‘Self-calibration’ method for TALIF measurement of O atoms by full photofragmentation of O3 using a 226 nm UV laser

Abstract

Abstract Quantification of atomic oxygen through the method of two-photon absorption laser-induced fluorescence (TALIF) is common in the fields of plasma fundamental research and application treatments. Fluorescence signal calibration is required to absolutely quantify the O amount and normally achieved with the help of TALIF measurement of a known-density Xe gas. In this study, an alternative calibration method is proposed based on the full photofragmentation (FPF) of O3 with a known density in a known gas composition by the same UV laser beam as that of the TALIF detection of atomic O. This is achieved by an equivalent amount of O fragment contributing the same fluorescence intensity as that of the O3 FPF-TALIF process under the same experimental conditions.

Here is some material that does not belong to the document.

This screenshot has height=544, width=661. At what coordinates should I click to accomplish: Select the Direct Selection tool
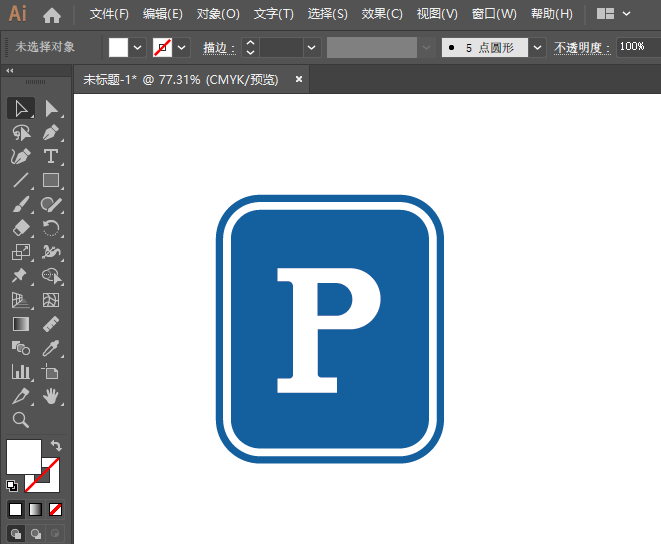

The validity of this calibration method is proved by comparing it to the TALIF measurement of the Xe gas. It provides a ‘self-calibration’ method for the TALIF detection of O atoms without any need to change the laser optical arrangements including the laser wavelength. In addition, it only requires a gas flow with known O3 density through the studied medium reactor or chamber (such as plasma discharges). Detailed theoretical and practical principles of this self-calibration approach are presented and discussed in this study.